Brief synopsis: Tingling symptoms started March 2014 while pregnant. Numbness in feet got scary in mid-June, balance was very off. Hands and legs were horrible by birth of baby August 7. Could barely walk without major assistance. Visited neurologist in March but only have hyper reflexes. Turned down MRI since I was high risk and couldn't do anything until baby was born (they thought it was a disk). Two days after coming home with baby, went back to neurologist. Had MRI that showed a slight bulging disk but nothing that would cause my problems. Then, did lumbar, EMG and nerve conduction, and lots of blood work. Neurologist suspected CIDP (he had a GBS patient a year earlier) and confirmed it after lumbar puncture. Started IVIG 5 day loading dose, followed by .4g / KG every two weeks.
Recovery: I found myself very slowly improving when I first started my loading dose. I had extreme numbness in feet an hands and large portions of my legs, including my buttocks. The first thing I noticed was about 5 days after the doses, I realized I could feel temperature on my feet. I had not realized I couldn't feel hot and cold on the bottom of my feet. From there, I noticed that a few days before my next treatment, I was extremely sluggish, weak, and felt like I was going backwards. Once I had the infusion, I felt much better (not great but an improvement). I felt like I was on a chutes and ladders game board. My doctor mentioned I could add prednisone but that it could potentially be an issue with the insurance company and that IVIG was better. Plus, we could know which treatment was making the difference. Just a note, I tolerated IVIG well and had no side effects like headaches, flu like symptoms, etc.
Even with a little recovery, I was going way to slow for this formally independent, full-throttle person who now was barely hobbling around with assistance and could not take care of a newborn. The next appointment I went to, I broke down and asked for prednisone. I was miserable and willing to accept the nasty side effects if I could get better. The doctor obliged and I was started at 120 mg, every other day, and a strict tapering schedule. Meanwhile, I was not sitting around. He and I had already talked about going to get a second opinion.
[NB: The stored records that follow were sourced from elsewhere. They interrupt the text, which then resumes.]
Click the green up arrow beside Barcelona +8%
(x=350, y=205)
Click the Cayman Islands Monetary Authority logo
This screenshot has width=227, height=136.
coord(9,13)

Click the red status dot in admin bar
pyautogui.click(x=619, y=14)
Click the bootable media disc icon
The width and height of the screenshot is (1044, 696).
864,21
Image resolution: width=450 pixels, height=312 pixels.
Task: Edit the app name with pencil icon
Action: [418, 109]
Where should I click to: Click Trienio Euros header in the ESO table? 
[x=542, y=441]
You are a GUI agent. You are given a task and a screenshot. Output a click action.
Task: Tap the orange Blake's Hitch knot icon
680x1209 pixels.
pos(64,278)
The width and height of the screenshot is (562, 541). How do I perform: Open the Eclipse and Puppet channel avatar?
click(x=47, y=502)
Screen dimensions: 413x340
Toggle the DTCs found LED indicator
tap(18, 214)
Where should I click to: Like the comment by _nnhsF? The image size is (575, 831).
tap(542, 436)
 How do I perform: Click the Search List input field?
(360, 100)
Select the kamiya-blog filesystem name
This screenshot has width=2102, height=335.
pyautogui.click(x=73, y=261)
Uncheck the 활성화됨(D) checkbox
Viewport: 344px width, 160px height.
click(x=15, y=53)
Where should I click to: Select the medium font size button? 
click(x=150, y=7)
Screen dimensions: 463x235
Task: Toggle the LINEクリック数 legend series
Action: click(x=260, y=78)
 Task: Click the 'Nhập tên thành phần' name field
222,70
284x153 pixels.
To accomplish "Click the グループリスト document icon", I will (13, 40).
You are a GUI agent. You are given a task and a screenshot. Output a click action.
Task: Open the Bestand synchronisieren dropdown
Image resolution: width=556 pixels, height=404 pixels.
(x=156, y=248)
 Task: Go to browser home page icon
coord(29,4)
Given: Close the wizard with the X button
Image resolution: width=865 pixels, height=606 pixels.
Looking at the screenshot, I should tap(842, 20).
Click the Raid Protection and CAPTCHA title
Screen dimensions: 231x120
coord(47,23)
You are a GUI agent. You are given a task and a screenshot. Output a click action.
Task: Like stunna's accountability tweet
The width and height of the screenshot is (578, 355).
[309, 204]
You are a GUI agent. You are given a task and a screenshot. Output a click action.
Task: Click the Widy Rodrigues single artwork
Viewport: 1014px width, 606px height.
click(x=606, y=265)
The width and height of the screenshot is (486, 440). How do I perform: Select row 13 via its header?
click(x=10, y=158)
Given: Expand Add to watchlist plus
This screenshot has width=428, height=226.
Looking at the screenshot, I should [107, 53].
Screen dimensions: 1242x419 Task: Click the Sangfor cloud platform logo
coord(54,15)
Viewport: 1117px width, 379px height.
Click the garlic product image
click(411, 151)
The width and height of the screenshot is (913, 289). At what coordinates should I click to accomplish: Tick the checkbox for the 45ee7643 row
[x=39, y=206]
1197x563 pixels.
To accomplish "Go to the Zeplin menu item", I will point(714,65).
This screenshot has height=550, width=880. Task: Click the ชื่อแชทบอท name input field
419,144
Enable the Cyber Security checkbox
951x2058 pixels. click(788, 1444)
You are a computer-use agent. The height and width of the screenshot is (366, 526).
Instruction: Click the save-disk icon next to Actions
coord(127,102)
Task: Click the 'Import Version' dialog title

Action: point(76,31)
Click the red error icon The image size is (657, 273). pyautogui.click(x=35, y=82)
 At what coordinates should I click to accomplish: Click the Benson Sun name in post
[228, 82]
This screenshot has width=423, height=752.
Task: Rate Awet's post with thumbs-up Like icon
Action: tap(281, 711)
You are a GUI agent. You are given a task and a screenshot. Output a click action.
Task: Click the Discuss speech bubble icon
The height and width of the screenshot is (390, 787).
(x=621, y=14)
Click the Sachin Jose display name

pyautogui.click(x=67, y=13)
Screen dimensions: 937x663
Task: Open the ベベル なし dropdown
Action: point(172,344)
We got my records up to Johns Hopkins to see David Cornblath. Within a week, I was canceling work and finding a baby and dog sitter so we could go to Baltimore.
Dr. Cornblath saw me immediately and was very thorough. He did not rush me through an appointment. He asked great questions, examined me, and did another EMG. What he did was fully confirm my diagnosis. Although I was on the right treatment, I was not on the right amounts. He put me on 60 mg of prednisone every day and 1 g / KG every three weeks of IVIG. This was exactly a week before my sister's wedding.
Within a week, my hands showed a remarkable recovery. I started walking with a somewhat normal gait on my rollator. I noticed my legs didn't shake like leaves. The next week my weak legs got stronger. Much less numbness, very little anywhere. Tingling feet and numbness down there but MUCH better.
This past week, I started walking with a cane with confidence. I walked a mile pushing the stroller in 40 mins. I couldn't walk from couch to kitchen without feeling like a ran a marathon two weeks ago. Three days ago I walked up and down my outside stairs, holding the rail but with no assistance, slowly. Yesterday, I went back to the gym for the first time and did the recumbent bike for 30 mins and the ab machine for 10.
Today, I am sitting at the infusion center getting my first new big dose of IVIG. Our game plan is to start tapering me off prednisone next time I visit Dr. Cornblath but will stay on IVIG.
I have no idea if I can keep up with this level of progress but I am thrilled to have it. I am thankful. As a professional harpist, I hope to be back in shape playing soon. I want to drive again. Most importantly, I am ready to relieve my husband from diaper duty, which I have not been able to do since I can't walk and hold the baby. (You know it is bad when you know exactly how many diapers you have changed and you have a 10.5 week old).
I will continue to give updates. I am staying positive. I hope that my experience will help others like me find hope and encouragement.